NADPH oxidase activation in neutrophils: Role of the phosphorylation of its subunits

Neutrophils are key cells of innate immunity and during inflammation. Upon activation, they produce large amounts of superoxide anion (O-2(-.)) and ensuing reactive oxygen species (ROS) to kill phagocytized microbes. The enzyme responsible for O-2(-.) production is called the phagocyte NADPH oxidase. This is a multicomponent enzyme system that becomes active after assembly of four cytosolic proteins (p47(phox), p67(phox), p40(phox) and Rac2) with the transmembrane proteins (p22(phox) and gp91(phox), which form the cytochrome b(558)). gp91(phox) represents the catalytic subunit of the NADPH oxidase and is also called NOX2. NADPH oxidase-derived ROS are essential for microbial killing and innate immunity; however, excessive ROS production induces tissue injury and prolonged inflammatory reactions that contribute to inflammatory diseases.
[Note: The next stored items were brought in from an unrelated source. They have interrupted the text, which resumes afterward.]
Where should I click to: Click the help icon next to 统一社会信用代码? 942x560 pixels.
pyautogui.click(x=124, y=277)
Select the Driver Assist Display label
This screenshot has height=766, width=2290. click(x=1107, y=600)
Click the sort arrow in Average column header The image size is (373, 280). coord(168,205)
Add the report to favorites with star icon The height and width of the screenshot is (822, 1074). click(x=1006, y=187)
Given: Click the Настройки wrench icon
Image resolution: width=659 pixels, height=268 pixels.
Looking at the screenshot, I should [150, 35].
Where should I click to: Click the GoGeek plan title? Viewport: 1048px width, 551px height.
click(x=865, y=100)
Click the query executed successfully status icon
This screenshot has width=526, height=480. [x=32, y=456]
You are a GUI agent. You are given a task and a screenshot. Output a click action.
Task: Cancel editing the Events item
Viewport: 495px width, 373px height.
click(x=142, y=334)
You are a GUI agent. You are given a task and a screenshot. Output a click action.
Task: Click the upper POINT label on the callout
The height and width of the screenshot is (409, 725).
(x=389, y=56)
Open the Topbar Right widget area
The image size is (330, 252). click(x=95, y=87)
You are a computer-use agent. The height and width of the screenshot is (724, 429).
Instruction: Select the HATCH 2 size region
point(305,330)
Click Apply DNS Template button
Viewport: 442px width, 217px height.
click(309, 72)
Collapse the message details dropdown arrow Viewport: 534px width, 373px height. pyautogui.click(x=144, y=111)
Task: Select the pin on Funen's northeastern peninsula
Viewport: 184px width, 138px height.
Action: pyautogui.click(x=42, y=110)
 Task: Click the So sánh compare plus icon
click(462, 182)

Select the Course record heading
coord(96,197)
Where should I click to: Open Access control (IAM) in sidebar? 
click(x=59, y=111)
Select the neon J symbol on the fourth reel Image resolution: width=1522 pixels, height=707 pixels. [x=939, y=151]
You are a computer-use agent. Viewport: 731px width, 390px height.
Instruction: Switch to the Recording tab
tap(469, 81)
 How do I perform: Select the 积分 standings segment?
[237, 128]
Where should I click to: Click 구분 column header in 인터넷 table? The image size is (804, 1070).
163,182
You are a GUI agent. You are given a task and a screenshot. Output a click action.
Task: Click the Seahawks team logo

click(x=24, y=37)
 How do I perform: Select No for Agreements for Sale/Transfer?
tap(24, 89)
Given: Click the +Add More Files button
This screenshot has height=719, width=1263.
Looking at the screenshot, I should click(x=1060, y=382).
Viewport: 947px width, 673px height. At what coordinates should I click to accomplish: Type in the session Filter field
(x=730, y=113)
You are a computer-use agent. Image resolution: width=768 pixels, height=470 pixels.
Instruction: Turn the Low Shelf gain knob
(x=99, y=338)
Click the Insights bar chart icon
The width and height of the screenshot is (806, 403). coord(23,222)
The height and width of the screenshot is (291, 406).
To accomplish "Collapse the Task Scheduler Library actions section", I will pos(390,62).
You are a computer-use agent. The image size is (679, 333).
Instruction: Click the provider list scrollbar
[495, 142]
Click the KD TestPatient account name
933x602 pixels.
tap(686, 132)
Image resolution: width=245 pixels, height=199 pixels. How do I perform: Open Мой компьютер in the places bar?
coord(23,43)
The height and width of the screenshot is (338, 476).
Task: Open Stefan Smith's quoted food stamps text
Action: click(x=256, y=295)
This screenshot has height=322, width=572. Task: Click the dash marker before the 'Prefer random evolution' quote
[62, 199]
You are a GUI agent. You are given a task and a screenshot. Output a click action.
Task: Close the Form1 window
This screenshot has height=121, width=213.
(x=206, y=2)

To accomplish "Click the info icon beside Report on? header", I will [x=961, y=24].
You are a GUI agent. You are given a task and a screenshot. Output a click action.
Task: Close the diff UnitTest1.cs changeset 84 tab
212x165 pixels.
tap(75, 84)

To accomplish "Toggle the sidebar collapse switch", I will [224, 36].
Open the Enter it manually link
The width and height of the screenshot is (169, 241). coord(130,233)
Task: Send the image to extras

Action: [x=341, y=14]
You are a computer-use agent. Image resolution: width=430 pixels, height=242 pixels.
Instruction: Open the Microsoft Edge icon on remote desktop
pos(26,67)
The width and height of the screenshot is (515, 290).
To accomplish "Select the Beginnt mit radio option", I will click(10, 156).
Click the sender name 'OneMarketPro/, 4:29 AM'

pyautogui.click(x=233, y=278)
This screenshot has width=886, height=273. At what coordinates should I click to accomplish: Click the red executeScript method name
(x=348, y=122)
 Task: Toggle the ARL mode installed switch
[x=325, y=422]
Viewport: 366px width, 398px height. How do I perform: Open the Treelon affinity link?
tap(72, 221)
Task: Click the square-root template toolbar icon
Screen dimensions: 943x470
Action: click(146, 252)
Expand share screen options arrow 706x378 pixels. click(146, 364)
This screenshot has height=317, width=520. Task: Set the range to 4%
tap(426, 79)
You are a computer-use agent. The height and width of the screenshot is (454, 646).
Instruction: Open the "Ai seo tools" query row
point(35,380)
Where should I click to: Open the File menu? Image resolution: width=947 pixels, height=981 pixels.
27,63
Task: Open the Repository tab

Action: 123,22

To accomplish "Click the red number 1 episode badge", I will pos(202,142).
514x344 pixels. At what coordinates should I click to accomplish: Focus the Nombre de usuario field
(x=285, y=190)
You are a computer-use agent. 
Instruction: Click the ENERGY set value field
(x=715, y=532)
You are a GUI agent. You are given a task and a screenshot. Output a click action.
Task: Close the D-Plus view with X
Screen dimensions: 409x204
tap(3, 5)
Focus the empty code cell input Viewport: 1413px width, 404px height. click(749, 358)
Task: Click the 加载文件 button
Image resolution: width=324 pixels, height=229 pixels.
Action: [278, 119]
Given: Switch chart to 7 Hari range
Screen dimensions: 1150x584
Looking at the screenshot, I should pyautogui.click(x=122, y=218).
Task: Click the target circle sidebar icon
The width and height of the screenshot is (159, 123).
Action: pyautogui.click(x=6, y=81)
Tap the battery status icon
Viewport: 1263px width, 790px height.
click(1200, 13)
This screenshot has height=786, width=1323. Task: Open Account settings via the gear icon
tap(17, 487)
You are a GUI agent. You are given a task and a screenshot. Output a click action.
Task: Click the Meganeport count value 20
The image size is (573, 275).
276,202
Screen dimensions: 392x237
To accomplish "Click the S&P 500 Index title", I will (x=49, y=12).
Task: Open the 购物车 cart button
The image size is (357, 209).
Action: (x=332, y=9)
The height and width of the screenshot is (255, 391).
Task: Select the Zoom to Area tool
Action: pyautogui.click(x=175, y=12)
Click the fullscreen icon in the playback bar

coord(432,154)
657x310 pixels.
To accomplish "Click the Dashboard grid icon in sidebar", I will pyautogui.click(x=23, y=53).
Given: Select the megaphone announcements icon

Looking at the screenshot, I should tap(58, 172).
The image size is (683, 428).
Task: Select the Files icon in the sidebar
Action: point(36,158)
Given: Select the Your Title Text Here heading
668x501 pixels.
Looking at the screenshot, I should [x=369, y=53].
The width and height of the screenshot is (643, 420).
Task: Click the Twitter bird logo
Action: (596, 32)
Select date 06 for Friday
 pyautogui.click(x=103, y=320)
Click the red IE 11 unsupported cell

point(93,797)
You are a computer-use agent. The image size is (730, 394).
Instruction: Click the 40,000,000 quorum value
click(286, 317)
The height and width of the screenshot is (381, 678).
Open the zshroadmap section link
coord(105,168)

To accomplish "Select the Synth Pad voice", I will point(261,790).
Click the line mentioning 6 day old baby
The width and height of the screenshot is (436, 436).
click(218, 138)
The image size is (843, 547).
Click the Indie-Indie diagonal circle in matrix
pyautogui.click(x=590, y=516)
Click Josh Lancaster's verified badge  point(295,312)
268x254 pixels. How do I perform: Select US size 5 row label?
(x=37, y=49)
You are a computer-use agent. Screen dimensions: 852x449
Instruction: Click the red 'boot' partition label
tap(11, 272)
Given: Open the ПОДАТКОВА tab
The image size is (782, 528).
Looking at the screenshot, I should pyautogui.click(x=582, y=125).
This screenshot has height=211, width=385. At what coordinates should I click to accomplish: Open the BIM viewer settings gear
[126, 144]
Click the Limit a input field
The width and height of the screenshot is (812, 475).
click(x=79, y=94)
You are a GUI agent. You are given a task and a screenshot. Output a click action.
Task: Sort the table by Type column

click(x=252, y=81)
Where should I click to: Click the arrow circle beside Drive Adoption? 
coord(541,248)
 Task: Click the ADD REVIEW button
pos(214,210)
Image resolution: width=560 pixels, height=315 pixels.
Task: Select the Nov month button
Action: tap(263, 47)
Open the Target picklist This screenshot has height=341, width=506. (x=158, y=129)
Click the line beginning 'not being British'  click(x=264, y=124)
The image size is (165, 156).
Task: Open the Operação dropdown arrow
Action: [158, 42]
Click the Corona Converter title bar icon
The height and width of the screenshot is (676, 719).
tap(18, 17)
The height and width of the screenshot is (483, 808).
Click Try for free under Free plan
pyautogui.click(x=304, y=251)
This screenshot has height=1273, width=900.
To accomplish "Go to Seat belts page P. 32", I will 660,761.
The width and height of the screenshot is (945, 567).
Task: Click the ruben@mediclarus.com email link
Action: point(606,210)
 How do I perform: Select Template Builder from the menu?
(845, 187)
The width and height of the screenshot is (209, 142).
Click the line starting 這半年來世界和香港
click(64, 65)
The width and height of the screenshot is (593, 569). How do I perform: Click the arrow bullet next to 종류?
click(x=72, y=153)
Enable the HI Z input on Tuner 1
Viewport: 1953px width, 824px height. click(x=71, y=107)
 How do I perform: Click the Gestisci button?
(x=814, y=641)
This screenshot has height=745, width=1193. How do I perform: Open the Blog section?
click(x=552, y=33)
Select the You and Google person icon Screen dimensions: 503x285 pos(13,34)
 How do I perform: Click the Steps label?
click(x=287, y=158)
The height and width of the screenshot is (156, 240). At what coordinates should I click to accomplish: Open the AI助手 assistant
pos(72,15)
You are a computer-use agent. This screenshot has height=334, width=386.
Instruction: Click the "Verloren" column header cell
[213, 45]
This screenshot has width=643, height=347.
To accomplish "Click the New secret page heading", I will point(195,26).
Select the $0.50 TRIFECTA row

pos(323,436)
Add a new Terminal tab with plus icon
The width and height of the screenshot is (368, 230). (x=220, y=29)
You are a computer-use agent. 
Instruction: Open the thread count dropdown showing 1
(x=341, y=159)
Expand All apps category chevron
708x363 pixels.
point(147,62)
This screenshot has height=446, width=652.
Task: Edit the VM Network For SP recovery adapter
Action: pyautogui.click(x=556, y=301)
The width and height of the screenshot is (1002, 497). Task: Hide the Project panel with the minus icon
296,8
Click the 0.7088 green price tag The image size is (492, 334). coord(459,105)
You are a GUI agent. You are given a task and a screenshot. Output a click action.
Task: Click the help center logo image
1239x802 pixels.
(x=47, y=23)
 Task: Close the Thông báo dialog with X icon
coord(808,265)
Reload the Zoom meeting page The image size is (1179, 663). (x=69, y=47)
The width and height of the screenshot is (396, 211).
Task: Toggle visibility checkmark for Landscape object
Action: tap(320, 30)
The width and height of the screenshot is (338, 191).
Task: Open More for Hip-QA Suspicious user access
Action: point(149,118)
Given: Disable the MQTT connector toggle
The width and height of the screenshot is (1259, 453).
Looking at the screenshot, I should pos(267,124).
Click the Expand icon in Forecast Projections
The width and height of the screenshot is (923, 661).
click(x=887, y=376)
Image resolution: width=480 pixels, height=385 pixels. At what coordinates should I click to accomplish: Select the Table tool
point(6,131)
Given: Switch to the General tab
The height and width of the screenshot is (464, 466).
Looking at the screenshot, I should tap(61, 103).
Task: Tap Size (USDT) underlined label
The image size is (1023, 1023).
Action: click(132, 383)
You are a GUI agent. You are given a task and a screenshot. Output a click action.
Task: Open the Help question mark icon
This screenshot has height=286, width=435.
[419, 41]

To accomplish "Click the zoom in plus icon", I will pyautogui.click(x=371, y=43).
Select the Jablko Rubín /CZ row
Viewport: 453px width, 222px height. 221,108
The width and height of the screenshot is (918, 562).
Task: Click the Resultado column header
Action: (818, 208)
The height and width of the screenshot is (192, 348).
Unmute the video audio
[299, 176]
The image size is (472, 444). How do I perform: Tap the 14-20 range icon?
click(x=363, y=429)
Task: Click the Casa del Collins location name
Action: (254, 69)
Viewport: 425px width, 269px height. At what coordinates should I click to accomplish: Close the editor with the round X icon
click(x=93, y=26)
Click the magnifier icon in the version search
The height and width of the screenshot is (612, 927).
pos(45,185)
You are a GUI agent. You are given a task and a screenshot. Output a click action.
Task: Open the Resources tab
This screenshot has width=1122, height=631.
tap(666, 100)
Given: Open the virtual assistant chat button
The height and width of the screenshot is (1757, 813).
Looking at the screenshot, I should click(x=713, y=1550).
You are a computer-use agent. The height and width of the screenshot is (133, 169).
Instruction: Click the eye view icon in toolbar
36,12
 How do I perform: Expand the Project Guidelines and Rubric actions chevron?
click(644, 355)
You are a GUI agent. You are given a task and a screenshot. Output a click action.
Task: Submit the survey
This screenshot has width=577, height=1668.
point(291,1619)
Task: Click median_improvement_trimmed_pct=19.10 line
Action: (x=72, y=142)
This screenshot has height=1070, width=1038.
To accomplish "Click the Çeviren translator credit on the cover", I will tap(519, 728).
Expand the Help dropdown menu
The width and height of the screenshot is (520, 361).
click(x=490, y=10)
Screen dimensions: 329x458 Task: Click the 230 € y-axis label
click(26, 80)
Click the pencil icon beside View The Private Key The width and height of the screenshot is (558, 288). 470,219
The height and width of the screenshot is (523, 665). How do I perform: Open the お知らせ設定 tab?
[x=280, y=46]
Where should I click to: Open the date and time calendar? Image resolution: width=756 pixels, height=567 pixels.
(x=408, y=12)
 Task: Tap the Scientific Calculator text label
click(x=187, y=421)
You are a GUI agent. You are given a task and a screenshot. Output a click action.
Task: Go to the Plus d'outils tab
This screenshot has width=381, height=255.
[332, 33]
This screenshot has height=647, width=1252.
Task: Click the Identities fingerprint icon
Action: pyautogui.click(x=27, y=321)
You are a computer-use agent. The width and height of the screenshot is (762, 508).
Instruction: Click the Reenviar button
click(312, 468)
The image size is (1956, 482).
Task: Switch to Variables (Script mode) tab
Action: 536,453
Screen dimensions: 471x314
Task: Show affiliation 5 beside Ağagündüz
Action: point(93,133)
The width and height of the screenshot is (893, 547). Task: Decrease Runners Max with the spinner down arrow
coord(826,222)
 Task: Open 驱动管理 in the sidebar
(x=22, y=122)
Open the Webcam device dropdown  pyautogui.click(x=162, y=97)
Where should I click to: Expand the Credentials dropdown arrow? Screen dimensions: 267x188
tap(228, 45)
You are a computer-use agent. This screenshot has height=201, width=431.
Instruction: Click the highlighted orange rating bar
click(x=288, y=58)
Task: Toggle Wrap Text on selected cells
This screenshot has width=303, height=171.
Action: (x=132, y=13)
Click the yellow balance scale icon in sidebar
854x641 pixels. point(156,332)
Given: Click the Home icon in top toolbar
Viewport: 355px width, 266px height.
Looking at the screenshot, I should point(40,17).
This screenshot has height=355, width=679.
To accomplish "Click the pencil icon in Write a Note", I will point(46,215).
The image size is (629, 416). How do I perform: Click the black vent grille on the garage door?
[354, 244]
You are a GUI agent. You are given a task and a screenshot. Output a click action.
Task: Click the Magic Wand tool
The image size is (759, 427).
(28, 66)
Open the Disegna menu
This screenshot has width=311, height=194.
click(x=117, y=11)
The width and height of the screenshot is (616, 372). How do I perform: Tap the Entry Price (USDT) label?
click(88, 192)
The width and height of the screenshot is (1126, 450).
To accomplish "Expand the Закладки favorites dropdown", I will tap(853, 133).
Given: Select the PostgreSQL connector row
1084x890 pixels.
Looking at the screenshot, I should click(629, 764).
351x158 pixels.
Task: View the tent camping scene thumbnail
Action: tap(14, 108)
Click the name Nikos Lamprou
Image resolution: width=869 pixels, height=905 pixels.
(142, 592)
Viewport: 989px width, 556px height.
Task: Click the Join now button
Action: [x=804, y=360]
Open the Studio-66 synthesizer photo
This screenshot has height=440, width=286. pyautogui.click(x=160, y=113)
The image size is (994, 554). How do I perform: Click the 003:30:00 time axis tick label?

Thus, NADPH oxidase activation must be tightly regulated in time and space to limit ROS production. NADPH oxidase activation is regulated by several processes such as phosphorylation of its components, exchange of GDP/GTP on Rac2 and binding of p47(phox) and p40(phox) to phospholipids. This review aims to provide new insights into the role of the phosphorylation of the NADPH oxidase components, that is gp91(phox), p22(phox), p47(phox), p67(phox) and p40(phox), in the activation of this enzyme.